Enquanto a lia na branca luz da aurora,
A carta torce como cobra.
"Perguntas?", disse o cavaleiro.
"Não", eu disse.
"Veja se não quer descansar, o mensageiro.
Sem perguntas."
E pra cá e pra lá fui pelo jardim,
Em caminhos padronizados,
Em meu vestido engomado, correto.
Prudentes sob o sol, flores azuis e amarelas,
Cada uma delas.
Também fiquei ereta,
Rígida graças ao padrão engomado
De meu vestido engomado.
Fui pra cá e pra lá,
Pra cá e pra lá.

Num mês era meu marido.
Um mês, aqui, sob este limoeiro,
Teríamos quebrado o padrão;
Eu por ele, ele por mim,
Ele, Coronel, eu, Dama,
Neste banco sombreado.
Dizia
Que a luz do sol bendizia.
E eu que "Se você diz, será."
Agora, morto ele está.

No Verão e no Inverno terei andado
Pra cá e pra lá
Num jardim padronizado,
Em meu vestido engomado, brocado.
A rosa e a violeta
Pra erva, pra áster e pra neve cederão lugar.
Terei ido
Pra lá e pra cá,
Em meu vestido.
Bela, bela,
Magra e velha.
E a sutileza de meu corpo guardar-se-á do abraço
De cada botão, fita e laço.
Pois quem me perderia está morto,
Lutando em Duke, Flandres,
Num padrão chamado guerra.
Cristo!

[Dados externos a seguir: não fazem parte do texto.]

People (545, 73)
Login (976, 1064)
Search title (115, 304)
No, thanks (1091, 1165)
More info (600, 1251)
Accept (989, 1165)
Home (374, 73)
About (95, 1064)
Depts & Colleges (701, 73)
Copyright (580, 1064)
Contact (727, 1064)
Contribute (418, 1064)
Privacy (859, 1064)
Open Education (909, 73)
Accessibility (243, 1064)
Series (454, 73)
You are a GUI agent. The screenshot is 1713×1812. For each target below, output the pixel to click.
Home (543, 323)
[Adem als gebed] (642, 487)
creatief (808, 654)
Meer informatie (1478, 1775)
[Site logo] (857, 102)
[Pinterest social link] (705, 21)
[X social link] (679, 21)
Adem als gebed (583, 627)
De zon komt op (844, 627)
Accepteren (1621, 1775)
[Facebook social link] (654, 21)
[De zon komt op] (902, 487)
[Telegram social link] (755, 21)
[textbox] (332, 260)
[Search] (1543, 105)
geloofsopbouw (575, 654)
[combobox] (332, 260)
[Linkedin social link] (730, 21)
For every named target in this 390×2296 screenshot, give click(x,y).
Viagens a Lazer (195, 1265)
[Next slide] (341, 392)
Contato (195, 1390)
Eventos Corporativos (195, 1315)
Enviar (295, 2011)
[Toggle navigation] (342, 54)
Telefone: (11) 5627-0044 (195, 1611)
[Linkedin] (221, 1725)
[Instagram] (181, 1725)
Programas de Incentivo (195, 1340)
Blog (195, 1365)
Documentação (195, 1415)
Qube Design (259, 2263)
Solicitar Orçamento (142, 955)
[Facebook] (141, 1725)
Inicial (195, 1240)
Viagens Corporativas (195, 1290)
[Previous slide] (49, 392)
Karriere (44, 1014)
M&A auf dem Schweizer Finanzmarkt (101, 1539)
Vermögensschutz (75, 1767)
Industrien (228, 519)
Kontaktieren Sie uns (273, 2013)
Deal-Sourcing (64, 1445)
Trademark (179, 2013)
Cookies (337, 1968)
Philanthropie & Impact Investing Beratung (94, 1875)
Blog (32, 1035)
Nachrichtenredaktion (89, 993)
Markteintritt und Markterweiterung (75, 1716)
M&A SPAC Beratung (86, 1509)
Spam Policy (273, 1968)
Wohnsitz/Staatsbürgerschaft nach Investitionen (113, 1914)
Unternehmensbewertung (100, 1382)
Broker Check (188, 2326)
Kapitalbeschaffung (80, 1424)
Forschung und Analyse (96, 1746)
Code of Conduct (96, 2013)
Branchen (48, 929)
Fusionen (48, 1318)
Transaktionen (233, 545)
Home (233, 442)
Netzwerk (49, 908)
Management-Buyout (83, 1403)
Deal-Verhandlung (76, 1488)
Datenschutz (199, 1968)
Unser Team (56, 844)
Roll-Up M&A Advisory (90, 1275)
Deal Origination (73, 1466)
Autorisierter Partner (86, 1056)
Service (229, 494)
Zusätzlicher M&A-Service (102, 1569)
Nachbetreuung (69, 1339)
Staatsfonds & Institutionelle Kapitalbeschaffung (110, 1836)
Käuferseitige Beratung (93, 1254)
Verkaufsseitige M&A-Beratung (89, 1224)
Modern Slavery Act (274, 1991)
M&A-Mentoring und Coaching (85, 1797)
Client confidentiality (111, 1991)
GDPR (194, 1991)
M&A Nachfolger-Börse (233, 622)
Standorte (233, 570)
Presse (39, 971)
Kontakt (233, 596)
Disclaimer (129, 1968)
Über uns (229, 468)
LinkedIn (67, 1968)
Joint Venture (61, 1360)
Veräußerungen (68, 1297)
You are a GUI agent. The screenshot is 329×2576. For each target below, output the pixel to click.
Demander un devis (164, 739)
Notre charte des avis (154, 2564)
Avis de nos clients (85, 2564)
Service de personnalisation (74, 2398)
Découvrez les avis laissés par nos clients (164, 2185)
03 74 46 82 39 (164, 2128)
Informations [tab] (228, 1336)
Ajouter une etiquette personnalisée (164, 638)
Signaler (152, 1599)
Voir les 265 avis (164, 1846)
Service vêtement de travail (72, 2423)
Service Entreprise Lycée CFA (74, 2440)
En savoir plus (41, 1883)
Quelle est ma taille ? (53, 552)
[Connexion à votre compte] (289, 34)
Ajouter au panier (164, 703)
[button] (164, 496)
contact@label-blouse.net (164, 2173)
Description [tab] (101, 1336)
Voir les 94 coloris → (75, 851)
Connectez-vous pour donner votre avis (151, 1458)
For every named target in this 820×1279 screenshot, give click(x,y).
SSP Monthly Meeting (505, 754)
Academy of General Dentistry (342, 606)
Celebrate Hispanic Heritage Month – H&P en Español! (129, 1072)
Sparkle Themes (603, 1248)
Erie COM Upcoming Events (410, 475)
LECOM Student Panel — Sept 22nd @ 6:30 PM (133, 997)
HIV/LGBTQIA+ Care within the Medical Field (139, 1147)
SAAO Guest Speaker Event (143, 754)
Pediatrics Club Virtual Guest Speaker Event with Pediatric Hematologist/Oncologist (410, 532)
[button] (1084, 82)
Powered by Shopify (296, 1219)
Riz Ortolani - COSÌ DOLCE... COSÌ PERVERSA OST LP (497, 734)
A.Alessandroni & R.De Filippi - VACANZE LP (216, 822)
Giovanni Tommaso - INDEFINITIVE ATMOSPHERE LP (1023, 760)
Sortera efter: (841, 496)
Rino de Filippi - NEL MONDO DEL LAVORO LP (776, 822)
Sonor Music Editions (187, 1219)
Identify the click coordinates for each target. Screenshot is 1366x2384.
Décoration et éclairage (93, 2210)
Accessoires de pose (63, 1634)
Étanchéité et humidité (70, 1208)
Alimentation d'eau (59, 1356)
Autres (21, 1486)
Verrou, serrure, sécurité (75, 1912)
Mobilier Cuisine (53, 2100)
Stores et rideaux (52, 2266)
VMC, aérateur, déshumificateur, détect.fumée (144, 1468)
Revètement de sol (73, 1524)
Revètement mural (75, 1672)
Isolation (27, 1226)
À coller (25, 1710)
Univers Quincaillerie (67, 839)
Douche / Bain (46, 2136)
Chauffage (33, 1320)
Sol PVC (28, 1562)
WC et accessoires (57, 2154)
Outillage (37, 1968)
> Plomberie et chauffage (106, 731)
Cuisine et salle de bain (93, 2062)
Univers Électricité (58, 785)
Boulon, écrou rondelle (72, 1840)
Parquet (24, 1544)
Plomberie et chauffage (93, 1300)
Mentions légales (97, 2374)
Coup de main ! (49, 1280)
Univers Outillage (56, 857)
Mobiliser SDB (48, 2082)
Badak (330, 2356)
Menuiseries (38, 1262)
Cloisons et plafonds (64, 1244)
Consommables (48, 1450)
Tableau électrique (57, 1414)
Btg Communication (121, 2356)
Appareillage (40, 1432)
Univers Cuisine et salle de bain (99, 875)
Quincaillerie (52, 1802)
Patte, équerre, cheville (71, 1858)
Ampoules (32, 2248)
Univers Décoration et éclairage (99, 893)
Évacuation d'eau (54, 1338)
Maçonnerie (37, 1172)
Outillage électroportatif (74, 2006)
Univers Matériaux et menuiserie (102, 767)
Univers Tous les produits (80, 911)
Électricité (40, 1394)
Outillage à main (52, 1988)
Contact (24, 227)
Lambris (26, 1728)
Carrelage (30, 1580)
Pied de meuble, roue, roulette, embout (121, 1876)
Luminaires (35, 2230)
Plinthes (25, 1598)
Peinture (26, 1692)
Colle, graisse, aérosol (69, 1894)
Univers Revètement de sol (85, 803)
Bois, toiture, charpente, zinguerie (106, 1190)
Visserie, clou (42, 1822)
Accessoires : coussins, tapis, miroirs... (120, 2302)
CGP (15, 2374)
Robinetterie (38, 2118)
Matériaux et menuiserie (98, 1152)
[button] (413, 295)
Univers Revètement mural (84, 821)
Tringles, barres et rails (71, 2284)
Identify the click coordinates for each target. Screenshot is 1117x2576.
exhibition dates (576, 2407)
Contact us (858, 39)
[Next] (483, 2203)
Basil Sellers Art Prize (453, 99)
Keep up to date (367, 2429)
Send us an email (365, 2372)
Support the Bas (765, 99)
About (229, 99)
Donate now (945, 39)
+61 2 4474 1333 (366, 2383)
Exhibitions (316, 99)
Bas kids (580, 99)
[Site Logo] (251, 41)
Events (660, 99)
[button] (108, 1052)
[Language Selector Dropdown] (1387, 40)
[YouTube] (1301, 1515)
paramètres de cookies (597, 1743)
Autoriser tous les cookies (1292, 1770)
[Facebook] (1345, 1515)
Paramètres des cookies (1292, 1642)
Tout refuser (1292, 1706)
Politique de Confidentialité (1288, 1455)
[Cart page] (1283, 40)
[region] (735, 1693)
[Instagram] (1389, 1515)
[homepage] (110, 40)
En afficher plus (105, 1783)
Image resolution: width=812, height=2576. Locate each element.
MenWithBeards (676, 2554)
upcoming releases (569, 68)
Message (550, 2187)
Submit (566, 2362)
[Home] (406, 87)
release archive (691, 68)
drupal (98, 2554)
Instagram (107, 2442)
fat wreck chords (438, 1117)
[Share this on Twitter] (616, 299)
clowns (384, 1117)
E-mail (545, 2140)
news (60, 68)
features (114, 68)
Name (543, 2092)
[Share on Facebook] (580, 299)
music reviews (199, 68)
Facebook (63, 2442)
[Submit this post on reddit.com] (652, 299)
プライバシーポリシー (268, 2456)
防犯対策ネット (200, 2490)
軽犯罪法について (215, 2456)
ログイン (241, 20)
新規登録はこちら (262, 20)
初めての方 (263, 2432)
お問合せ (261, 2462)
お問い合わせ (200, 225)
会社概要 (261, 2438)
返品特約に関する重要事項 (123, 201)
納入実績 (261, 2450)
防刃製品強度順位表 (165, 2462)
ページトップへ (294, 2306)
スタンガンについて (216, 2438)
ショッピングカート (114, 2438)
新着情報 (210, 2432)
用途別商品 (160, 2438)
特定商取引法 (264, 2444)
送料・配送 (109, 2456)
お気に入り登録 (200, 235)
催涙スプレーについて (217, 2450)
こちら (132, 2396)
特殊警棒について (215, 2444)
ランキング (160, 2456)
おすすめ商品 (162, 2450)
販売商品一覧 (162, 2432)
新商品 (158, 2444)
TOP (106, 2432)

Os padrões servem pra quê?

§

POETRY.

Over the shop where silk is sold
Still the dragon kites are flying.



*

PATTERNS.

I walk down the garden paths,
And all the daffodils
Are blowing, and the bright blue squills.   
I walk down the patterned garden paths   
In my stiff, brocaded gown.
With my powdered hair and jewelled fan,   
I too am a rare
Pattern. As I wander down
The garden paths.

My dress is richly figured,   
And the train
Makes a pink and silver stain   
On the gravel, and the thrift   
Of the borders.
Just a plate of current fashion,
Tripping by in high-heeled, ribboned shoes.
Not a softness anywhere about me,   
Only whale-bone and brocade.   
And I sink on a seat in the shade   
Of a lime tree. For my passion   
Wars against the stiff brocade.   
The daffodils and squills
Flutter in the breeze
As they please.
And I weep;
For the lime tree is in blossom
And one small flower has dropped upon my bosom.

And the splashing of waterdrops   
In the marble fountain
Comes down the garden paths.   
The dripping never stops.   
Underneath my stiffened gown
Is the softness of a woman bathing in a marble basin,
A basin in the midst of hedges grown
So thick, she cannot see her lover hiding,
But she guesses he is near,
And the sliding of the water
Seems the stroking of a dear
Hand upon her.
What is Summer in a fine brocaded gown!
I should like to see it lying in a heap upon the ground.   
All the pink and silver crumpled up on the ground.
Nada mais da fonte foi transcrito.